White notes on the previous page that the recent
boom and bust was caused not only by monetary expansion by the Federal Reserve.
A disproportionate share of that credit flowed into housing,
channeled there by federal subsidies and mandates for widening home ownership
by relaxing mortgage creditworthiness standards. The dollar volume of real
estate lending grew by 10–15 percent per year for several years—an
unsustainable path.
Until the crisis, these mortgages were very
liquid, thanks in large part to the willingness of the government sponsored
enterprises known as Fanny Mae and Freddie Mac to purchase them. For a time,
this, in combination with high ratings that the securities received from
Moody’s and S&P, promoted and maintained elevated prices in the housing
market. But scarcity of liquidity ended the bull market in securities. The drop
in prices that followed would have brought down Fannie and Freddie for good if
not for the U.S. Treasury placing the two GSE’s into conservatorship.

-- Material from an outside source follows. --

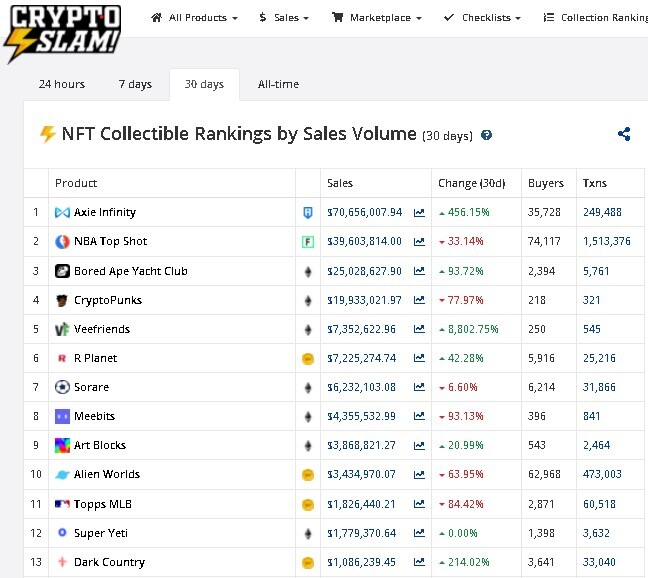This screenshot has width=648, height=578.
Task: Click the share icon beside rankings title
Action: pyautogui.click(x=624, y=134)
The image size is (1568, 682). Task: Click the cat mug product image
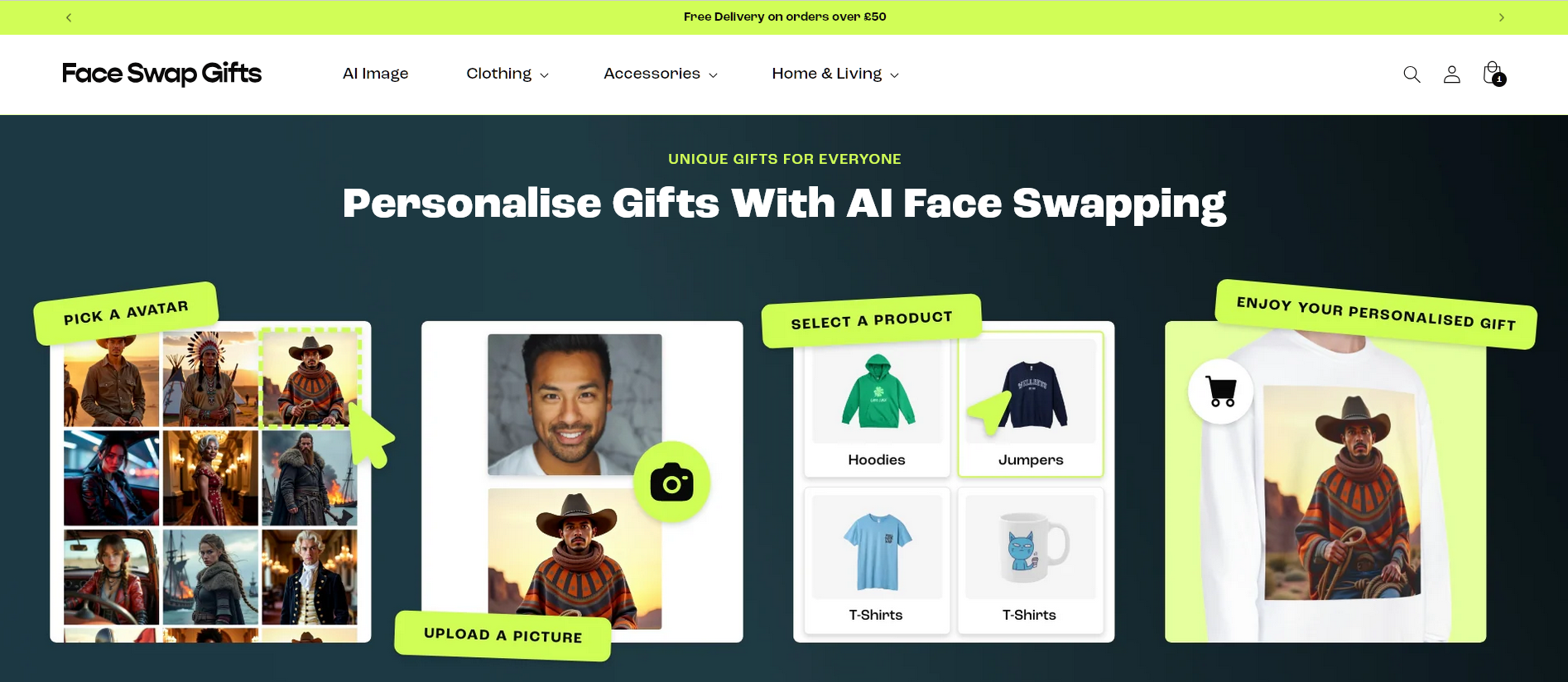[x=1031, y=546]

But could this have occurred under a free
banking system? Again, White does not think so.
… a commodity standard with free banking minimizes monetary
shocks. Its strong self-regulating properties stop the banking system from
overfinancing an investment surge, the way the Fed did for the housing market,
to the point where it becomes an unsustainable boom full of the malinvestments
that make a severe bust unavoidable.
This assumes that the Federal Reserve was the
prime driver of over investment. It is likely that overinvestment in the
housing sector would have occurred even under a free banking system, though in this case it is still due to an intervention. The
incentives provided by the GSEs were powerful enough on their own to funnel
investment into the housing sector even under a system of free banking. The
Federal Reserve probably augmented the bubble, but I am not convinced that the
existence of the Federal Reserve was a necessary condition for a “severe bust”
nor am I convinced that the market rate of interest does not overshoot the
natural rate as banks expand credit during booms and contract credit during
busts. Banks must take risks in order to compete. Those banks that invest in
too many failing projects will themselves fail. Ex ante it is
unclear which banks these will be just as it is unclear what is the market
level of reserves or what is the natural rate of interest. Only ex post can
we conjecture what value or range of values may have fulfilled these standards.

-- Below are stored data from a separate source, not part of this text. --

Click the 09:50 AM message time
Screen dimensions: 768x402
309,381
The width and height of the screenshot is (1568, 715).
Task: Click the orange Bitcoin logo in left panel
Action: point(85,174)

Expect development of these thoughts coming
weeks and the some consideration of the possibility bubbles driven by credit expansion in a free market.

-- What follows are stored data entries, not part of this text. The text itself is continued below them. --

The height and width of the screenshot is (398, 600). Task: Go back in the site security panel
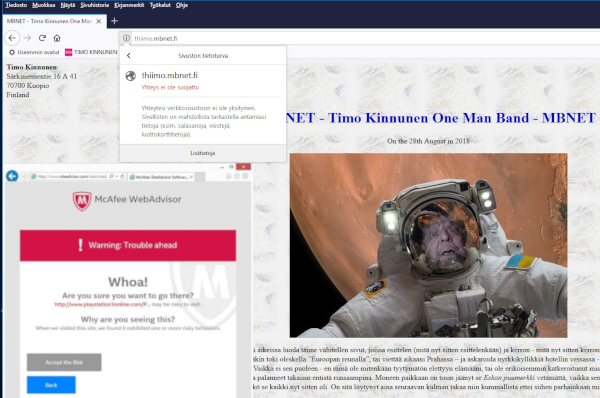click(x=129, y=55)
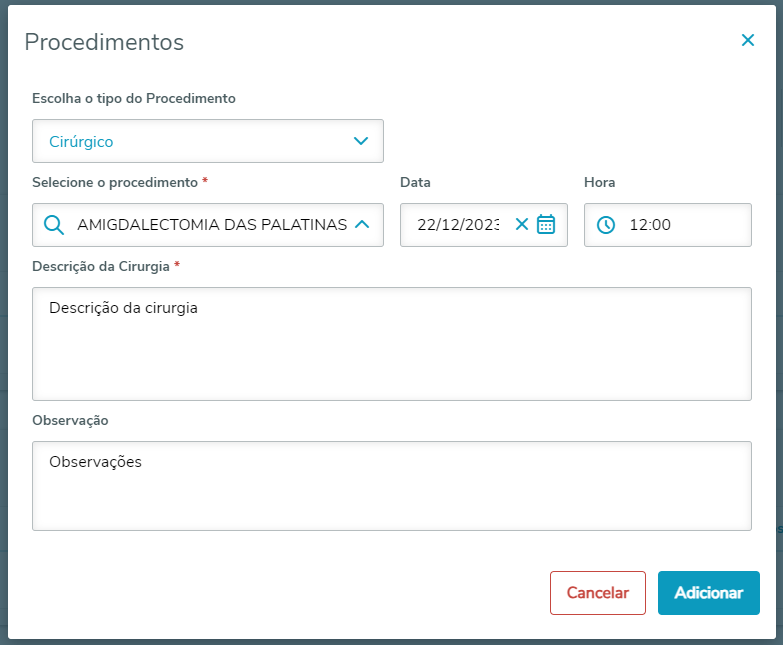Expand the Cirúrgico type dropdown chevron
The image size is (783, 645).
[361, 141]
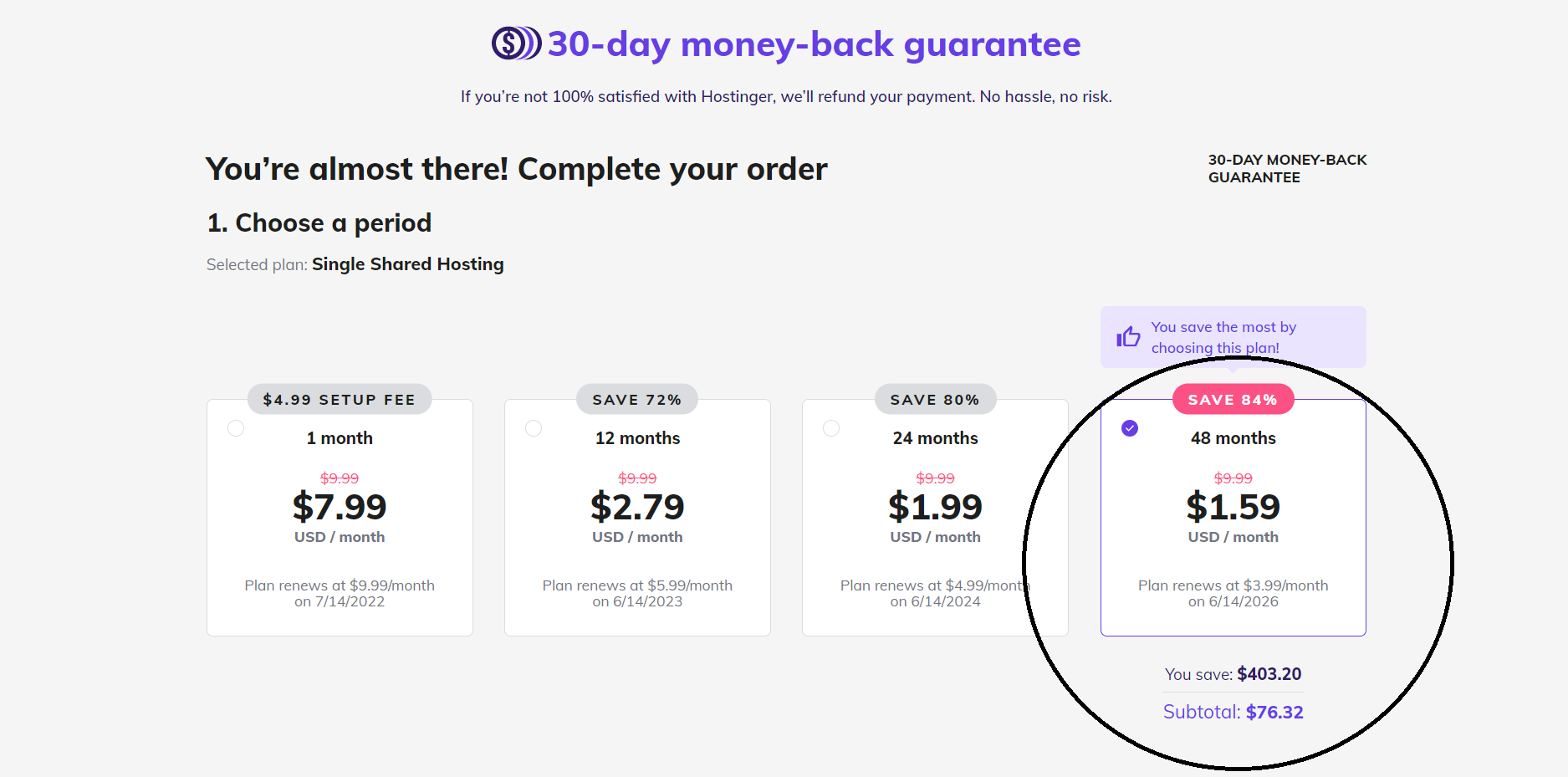The height and width of the screenshot is (777, 1568).
Task: Click the You save $403.20 text
Action: point(1233,674)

I'm not so sure the GSEs were a cause. What made agency securities attractive were the low capital requirements on those agency MBS'. But, capital requirements were low, because MBS' in general were considered relatively safe. These assets became much less safe when the housing market collapsed, but prior to 2006-07, few people thought a market-wide collapse in housing prices could happen (regional collapses were hedged in these MBS'). What explains the price trend (what drove investment into MBS')? Either (a) money was taken out of other sectors to invest into housing, or (b) looser constraints on credit caused something akin to an Austrian business cycle.
ReplyDeleteThe influence of the GSEs required the help of high ratings from S&P and Moody's. Early on, MBSs were attractive to foreign investors, especially in the wake of the crisis in Asia. The Fed exercised some influence, but its actions were not out of the normal except for a short deviation after 9/11. (see the chart from my last post). The rate of expansion even slowed after 2001. A lot of "dumb money" came into the market later on because these investments were so attractive (again due to high ratings).